The burst detection service is a simple data driven model that uses local sensor data to estimate the average flow at a given time of day. Whenever a new sensor reading is received, this service will update the data driven model with new sensor data, then, if the measured sensor data is significantly higher than the average for that time of day, a high priority leakage event is generated.

5.2 Data Driven Modelling:

This case study focuses on waste water pumping stations with combined sewer overflow tanks, many of which are in remote locations, thus data connectivity and costs are common issues. The goal of this case study is to use data driven models to predict the status of the overflow tank, and thus alert water network operators when it is expected to spill. Currently, water network operators can only detect a spill after it has occurred. This service consists of two analytic services that execute at timed intervals; a model updater and a predictor. To overcome connectivity issues this service will configure itself to connect to core services on a daily to transmit updated sensor data.

Model Update:

This service updates the data driven model based on new data available from the water network. This service interrogates the existing data driven model on the edge service together with the water network catchment model to determine the data required to update the model to better reflect the current state of the water network. These data requirements are used to restrict the event updates downloaded from the core services. Once downloaded at the next timed connect the updated data is used to improve the existing data driven model.

Prediction:

This service performs predictions using the data driven model at timed intervals. Should a prediction be produced that indicates the possibility of a spillage then this is communicated as a high priority event and the edge service will be immediately transmitted to the core services.

6 Conclusion

This paper has presented how the use of a set cognitive smart water software components, underpinned by a semantic model of the water network, are able to overcome obstacles to the adoption of smart technologies. These include the wide geographical area over which assets are spread causing problematic/expensive internet connectivity and the lack of interoperability between software systems.

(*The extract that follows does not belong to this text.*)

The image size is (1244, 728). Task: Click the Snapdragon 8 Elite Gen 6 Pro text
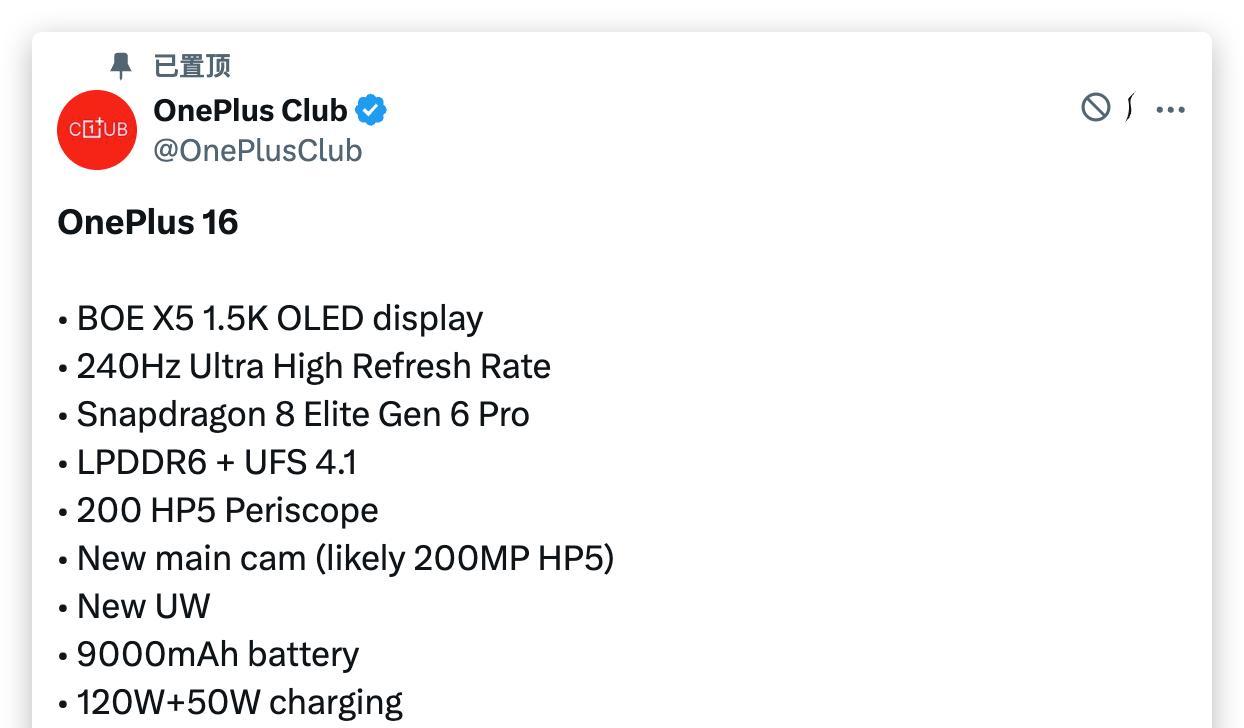[x=303, y=414]
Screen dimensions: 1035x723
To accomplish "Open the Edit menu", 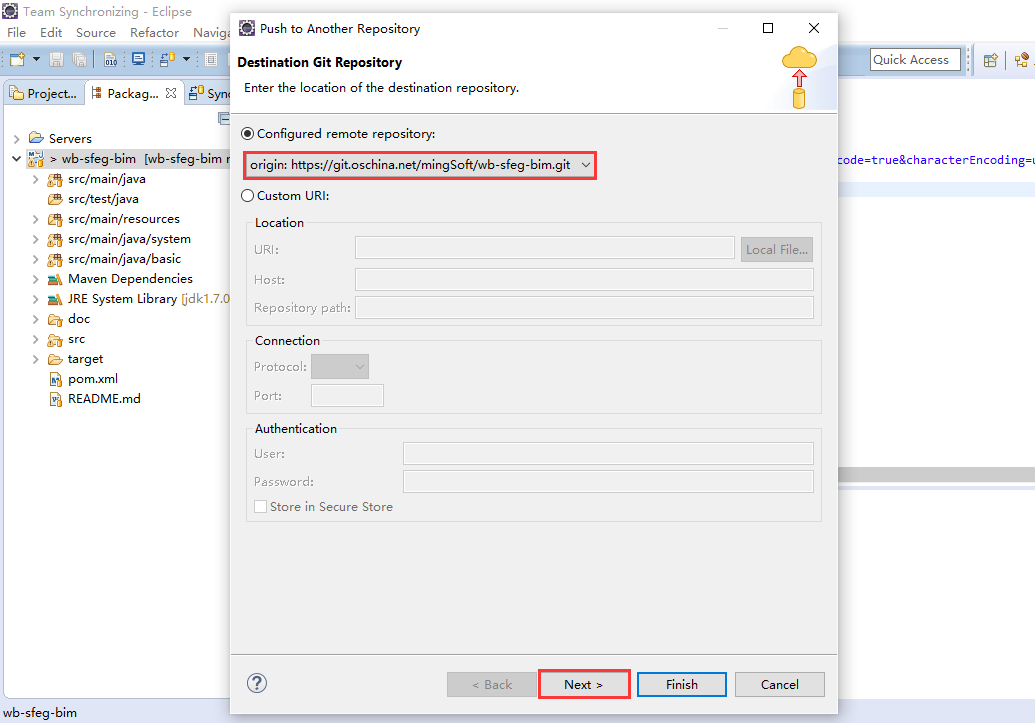I will point(51,33).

These are underpinned by a semantic model, that provides superior interoperability between software components. This system also supports the deployment of cognitive services that can function intelligently independently of core systems components ensuring efficient and continuous operation of isolated components even when continual connectivity is not available or guaranteed. This paper has demonstrated the functionality of this approach through case studies showcasing how the water network management system can integrate analytic tools performing leakage detection and predictive modelling of the water network. In the future, more complex cognitive services must be developed to further validate the approach, current research directions include model predictive control of pumping and demand side management of domestic water usage.